Copy out the rows beginning at the line that has "How do I perform: Open" and stopping after the line that has "pos(578,55)", reproducing them word for word. Leave the pictures out.

- Raw records:
____________

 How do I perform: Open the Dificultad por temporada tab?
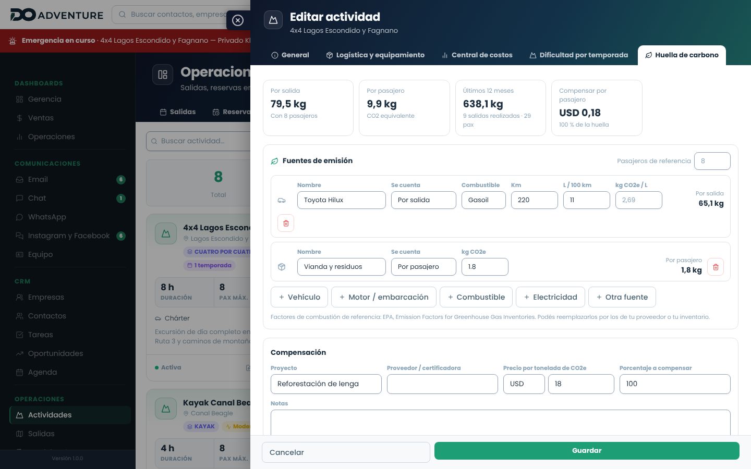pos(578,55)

____________

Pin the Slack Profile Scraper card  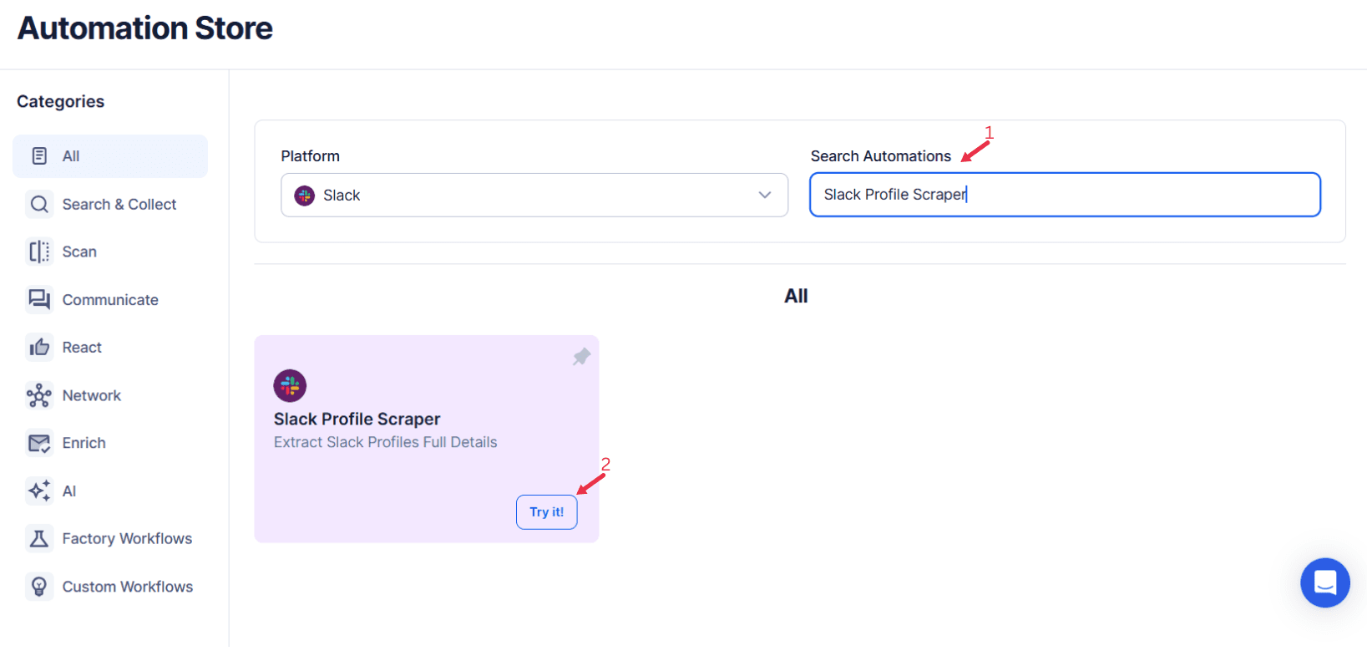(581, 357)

____________

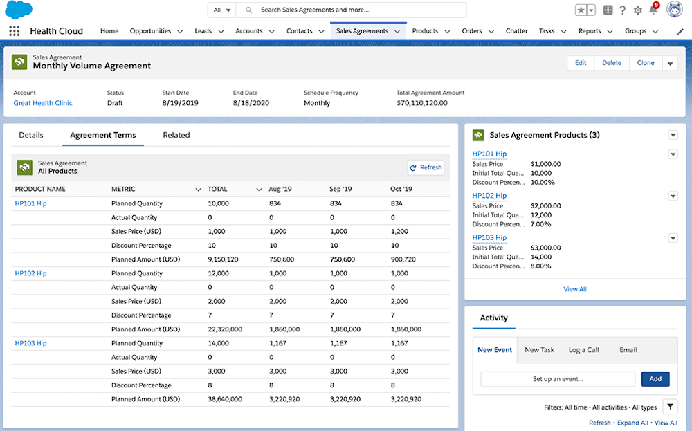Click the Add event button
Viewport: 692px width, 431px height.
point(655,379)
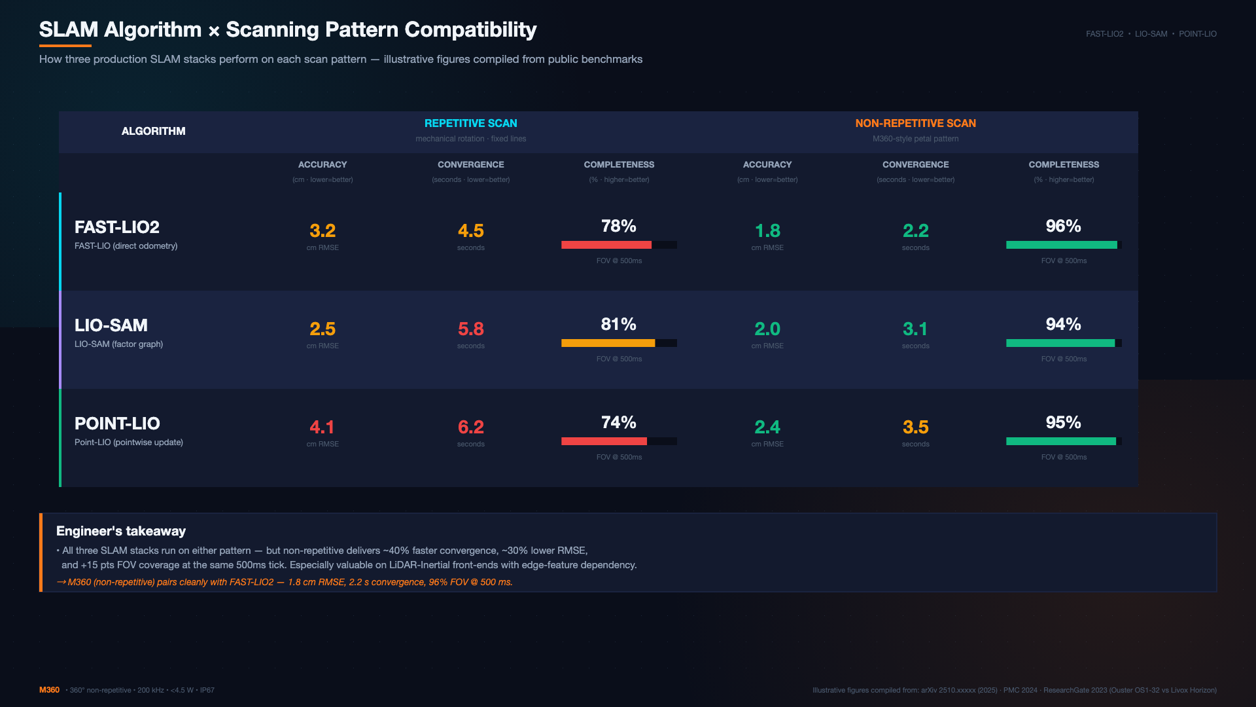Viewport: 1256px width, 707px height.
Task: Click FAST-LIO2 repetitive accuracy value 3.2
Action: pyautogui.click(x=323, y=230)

____________

- Answer to the task:
 How do I perform: Open the Dificultad por temporada tab?
pos(578,55)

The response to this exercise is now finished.